Mrs. Stevens made occasional appearances at major league ballparks until she was 100, although she had become legally blind from macular degeneration.
When the Yankees played their last game at the old Stadium, the House That Ruth Built, in September 2008, she threw out the first pitch. And she threw out the first ball at a Red Sox game at Fenway Park on July 10, 2016, to mark her 100th birthday three days earlier.
In July 2014, the 100th anniversary of Ruth’s major league debut as a pitcher for the Red Sox, Mrs. Stevens told The Los Angeles Times, “I miss him even to this day.”
“But his spirit seems to hover over the baseball field,” she said.
Interviewed by Golf.com in March 2015, Mrs. Stevens remembered Ruth’s passion for golf — how it gave him pleasure, especially in the 1930s, when he had become discouraged by the failure of his quest to become a baseball manager.
She told how he would often awaken her at dawn, cook fried bologna and egg sandwiches for both of them, and then head for a day of golf at St. Albans Country Club in Queens.
“Baseball broke his heart, but golf kept him going,” she said.

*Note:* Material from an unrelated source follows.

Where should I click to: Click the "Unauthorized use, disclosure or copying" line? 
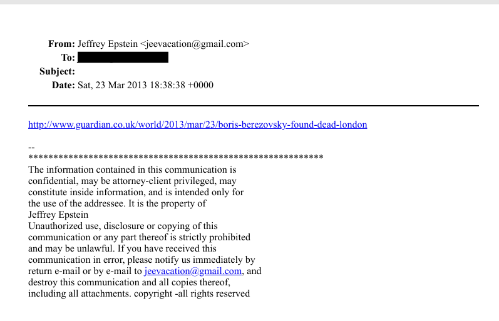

Mrs. Stevens’s first husband, Richard Flanders, who died in 1949, operated a New Hampshire ski lodge. She later operated a general store in Eaton Center, N.H. Her marriage to her second husband, Grant Meloon, ended in divorce. She operated a New Hampshire poultry farm with her third husband, Brent Stevens, to whom she was married for 49 years, and later worked in retail managerial jobs and occasionally received small amounts of money from companies that used Ruth’s image.